### What the exercise asks:
The entries below contain a line with "You are a computer-use agent." and a line with "Instruction: Reload the". Retype exactly everything from the first down to the second, both included, and nothing else.

### Recorded data:
==========

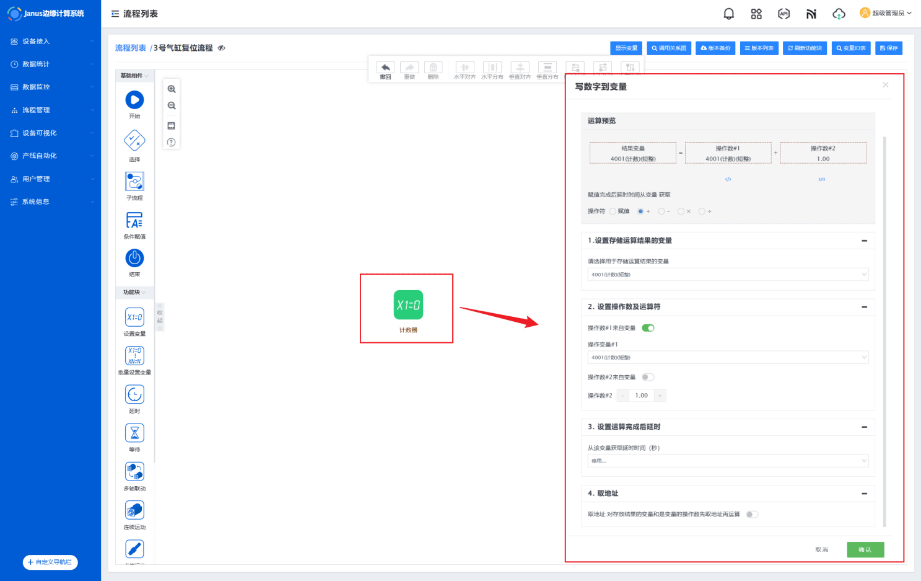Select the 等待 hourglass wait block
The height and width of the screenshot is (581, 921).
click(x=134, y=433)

==========

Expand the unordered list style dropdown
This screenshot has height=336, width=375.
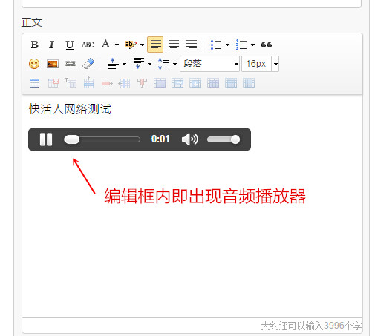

==========

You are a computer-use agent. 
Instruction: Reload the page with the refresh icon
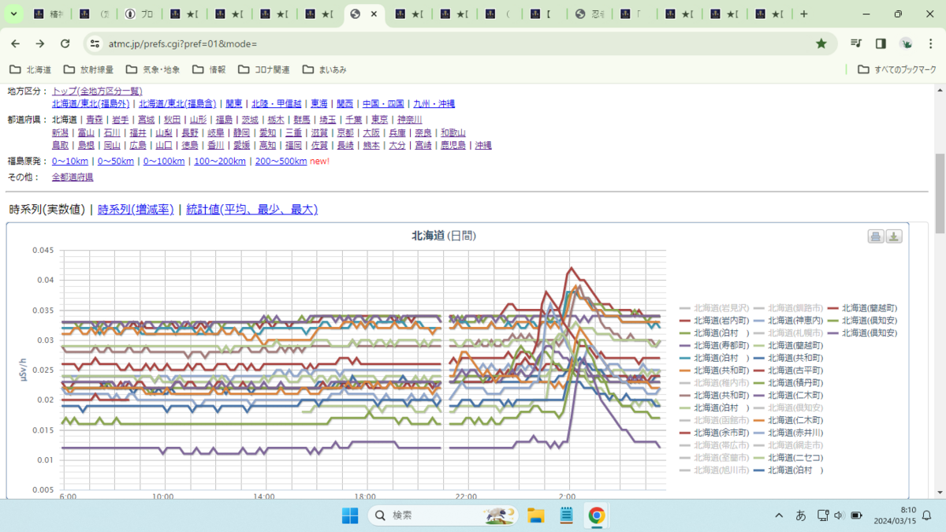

==========

### Solution for this exercise:
You are a computer-use agent. 
Instruction: Reload the page with the refresh icon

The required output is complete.